In their research article, the co-authors reported on eight children diagnosed with the syndrome. All were very small at or before birth, and six had severe feeding problems that required tube feeding in first few years of life. Some of the patients received human growth hormone treatments, which were safe and effective. Except for one infant, the patients ranged from 4 to 12 years of age when the study occurred. They did not have major developmental delays and all were in mainstream schools working at grade level.

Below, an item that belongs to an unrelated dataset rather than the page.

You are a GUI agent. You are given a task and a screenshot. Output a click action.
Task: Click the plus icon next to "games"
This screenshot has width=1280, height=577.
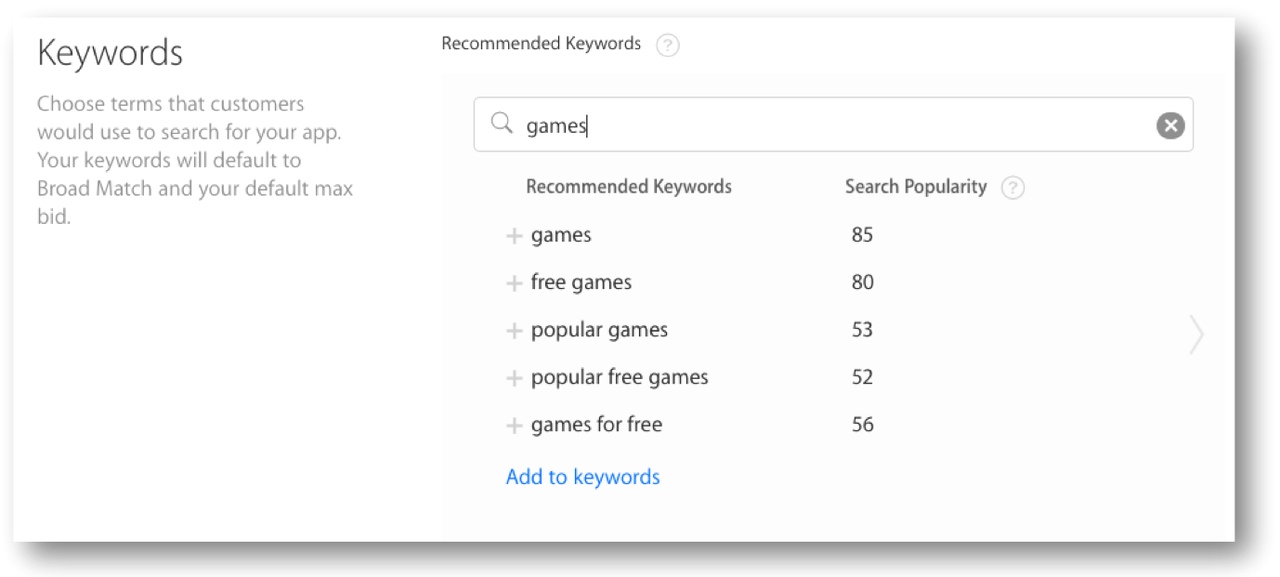point(514,236)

Before the cause of their symptoms was identified, the children and families experienced long “diagnostic odysseys.” The authors suggest that infants with unexplained severe growth failure should receive specialized diagnostic testing that can identify this syndrome and allow for early intervention and treatment. The study team also expects that more children will be identified with MBCS as knowledge of the syndrome spreads to healthcare providers.

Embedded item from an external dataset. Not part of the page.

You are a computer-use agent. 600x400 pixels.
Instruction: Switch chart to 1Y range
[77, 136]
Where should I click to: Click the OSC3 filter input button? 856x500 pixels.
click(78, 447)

“The staggering improvements in diagnosis of genetic disorders over the past two decades have led to greatly improved diagnostic rates, and to many discoveries, such as the identification of the newly described Mulchandani-Bhoj-Conlin syndrome,” said Nancy B. Spinner, PhD, chief of the Division of Genomic Diagnostics at CHOP. “We are so proud to be a part of helping families of children find answers, which we hope will lead to improved care, a better understanding of disease mechanisms, and eventual treatments.”

Mulchandani et al “Maternal uniparental disomy of chromosome 20: a novel imprinting disorder of growth failure,” Genetics in Medicine, online Aug. 6, 2015, in print April 2016.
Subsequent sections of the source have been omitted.